Supreme courts in the two states that seemed potentially most open to preserving felons’ rights to keep and bear arms — Colorado and Louisiana — have rejected such claims.

In Colorado, a past Colorado Supreme Court precedent had seemingly concluded that the Colorado Constitution protects even felons, at least when it comes to keeping guns at home for self-defense. The Colorado Court of Appeals had followed that precedent. But Monday, the Colorado Supreme Court interpreted its precedents as not allowing such possession by felons, except when the felons arm themselves to protect against “imminent” attack (which is very difficult, given that, by the time an attack is imminent, it may be too late to get a gun). See State v. Carbajal (Colo. June 30, 2014) (5-to-2 vote).

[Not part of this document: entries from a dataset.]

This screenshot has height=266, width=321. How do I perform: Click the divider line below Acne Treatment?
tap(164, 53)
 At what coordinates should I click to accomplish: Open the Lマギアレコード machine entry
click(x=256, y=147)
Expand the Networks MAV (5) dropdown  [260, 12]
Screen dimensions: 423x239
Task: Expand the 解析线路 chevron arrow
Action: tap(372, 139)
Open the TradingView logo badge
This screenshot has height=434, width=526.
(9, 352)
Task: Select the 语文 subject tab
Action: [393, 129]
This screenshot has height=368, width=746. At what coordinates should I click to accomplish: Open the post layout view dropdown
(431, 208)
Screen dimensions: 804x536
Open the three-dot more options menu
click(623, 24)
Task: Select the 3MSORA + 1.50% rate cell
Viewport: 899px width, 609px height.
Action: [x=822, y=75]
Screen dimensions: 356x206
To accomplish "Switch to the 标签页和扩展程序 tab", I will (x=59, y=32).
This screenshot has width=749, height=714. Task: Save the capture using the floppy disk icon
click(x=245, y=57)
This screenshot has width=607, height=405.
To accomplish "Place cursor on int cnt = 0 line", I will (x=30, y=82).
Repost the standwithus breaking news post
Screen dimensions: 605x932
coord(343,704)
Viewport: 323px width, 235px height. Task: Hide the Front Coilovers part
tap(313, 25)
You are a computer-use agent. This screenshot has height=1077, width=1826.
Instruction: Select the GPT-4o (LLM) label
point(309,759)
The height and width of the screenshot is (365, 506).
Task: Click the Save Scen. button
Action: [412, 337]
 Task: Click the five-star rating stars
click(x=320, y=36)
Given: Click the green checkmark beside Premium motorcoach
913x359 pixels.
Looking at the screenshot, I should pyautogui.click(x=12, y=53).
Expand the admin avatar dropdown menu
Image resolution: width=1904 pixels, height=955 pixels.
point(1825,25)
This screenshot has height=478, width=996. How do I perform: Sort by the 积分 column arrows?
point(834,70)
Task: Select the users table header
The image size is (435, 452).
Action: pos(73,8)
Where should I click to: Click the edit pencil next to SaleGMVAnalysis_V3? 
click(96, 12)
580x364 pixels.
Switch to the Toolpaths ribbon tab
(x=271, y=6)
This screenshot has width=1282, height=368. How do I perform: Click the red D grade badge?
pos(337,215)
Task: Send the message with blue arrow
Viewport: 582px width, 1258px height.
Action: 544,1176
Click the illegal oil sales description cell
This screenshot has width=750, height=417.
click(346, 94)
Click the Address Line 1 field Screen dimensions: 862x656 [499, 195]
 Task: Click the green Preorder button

In Louisiana, voters in 2012 revised the state constitutional right to bear arms to read, “The right of each citizen to keep and bear arms is fundamental and shall not be infringed. Any restriction on this right shall be subject to strict scrutiny.” In yesterday’s State v. Eberhardt (La. July 1, 2014), the Louisiana Supreme Court held that the state ban on felons’ possessing guns remains constitutional (paragraph break added):

We conclude that LSA–R.S. 14:95.1 serves a compelling governmental interest that has long been jurisprudentially recognized and is grounded in the legislature’s intent to protect the safety of the general public from felons convicted of specified serious crimes, who have demonstrated a dangerous disregard for the law and the safety of others and who present a potential threat of further or future criminal activity.
Further, the law is narrowly tailored in its application to the possession of firearms or the carrying of concealed weapons for a period of only ten years from the date of completion of sentence, probation, parole, or suspension of sentence, and to only those convicted of the enumerated felonies determined by the legislature to be offenses having the actual or potential danger of harm to other members of the general public. [Footnote: We note that Louisiana’s LSA-R.S. 14:95.1 felon-in-possession law is less restrictive than the comparable federal law, which encompasses nearly all felonies and has no ten-year cleansing period.] Under these circumstances, we find “a long history, a substantial consensus, and simple common sense” to be sufficient evidence for even a strict scrutiny review.

There is still, however, some room for felons whose past crimes are minor and remote to argue that such laws — including the federal felon-in-possession ban — are unconstitutional as applied to them. See the North Carolina cases discussed here and some other opinions discussed here.